Per Silvia, invece, il problema sono le confezioni dei cibi, con le porzione da single spesso troppo grandi e destinate a marcire nel frigo. «La nostra ricerca non vuole avere nessuna pretesa scientifica – spiega Claudia – vogliamo solo dimostrare che si può vivere in un modo diverso. E nuovo. Bastano piccole scelte per risparmiare soldi e non pesare sull’ambiente». Come farsi il detersivo in casa, con cosa sostituire lo shampoo, come riciclare lo spazzolino da denti: sono solo alcuni dei post presenti nel blog di chilopesa.it, accompagnati da molti commenti, rilanci e scambi di dritte, che evidenziano la presenza di una comunità virtuosa e pronta a cambiare stili di vita nel nome della sostenibilità.

Con fan insospettabili, come il meteorologo Luca Mercalli: «Per anni ho tenuto sotto controllo i miei rifiuti.
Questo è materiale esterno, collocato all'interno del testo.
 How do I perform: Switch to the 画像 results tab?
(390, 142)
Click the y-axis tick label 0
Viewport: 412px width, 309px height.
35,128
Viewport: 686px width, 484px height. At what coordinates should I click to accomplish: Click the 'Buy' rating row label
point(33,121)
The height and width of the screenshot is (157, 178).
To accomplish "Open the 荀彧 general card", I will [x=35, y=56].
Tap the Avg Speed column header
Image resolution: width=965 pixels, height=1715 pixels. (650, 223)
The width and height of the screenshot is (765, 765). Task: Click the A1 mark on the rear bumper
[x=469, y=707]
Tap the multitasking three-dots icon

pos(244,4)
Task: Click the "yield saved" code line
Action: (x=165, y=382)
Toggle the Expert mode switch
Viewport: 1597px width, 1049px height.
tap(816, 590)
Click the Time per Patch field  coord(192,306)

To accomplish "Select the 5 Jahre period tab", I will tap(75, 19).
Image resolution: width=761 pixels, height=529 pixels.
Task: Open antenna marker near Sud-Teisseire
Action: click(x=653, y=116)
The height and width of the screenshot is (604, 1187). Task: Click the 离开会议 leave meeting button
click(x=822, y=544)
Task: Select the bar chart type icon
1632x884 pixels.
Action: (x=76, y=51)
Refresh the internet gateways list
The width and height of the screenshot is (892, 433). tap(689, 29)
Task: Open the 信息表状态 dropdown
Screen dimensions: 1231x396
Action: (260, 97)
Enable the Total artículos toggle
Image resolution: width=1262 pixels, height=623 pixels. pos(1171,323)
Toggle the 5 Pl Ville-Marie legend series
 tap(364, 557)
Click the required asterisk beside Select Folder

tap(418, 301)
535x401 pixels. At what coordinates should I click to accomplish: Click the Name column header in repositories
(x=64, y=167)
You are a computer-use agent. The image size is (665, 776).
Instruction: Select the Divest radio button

La cosa assurda è che appena 15 anni fa ognuno di noi consumava 100 chili di rifiuti in meno. E il nostro stile di vita era lo stesso. Anzi, non c’era Internet che in teoria dovrebbe far consumare, per esempio, meno carta. Questi 100 chili in più sono l’emblema del superfluo, spesso nascosto negli imballaggi e in accessori inutili. Chi lo avrebbe mai pensato, vero?».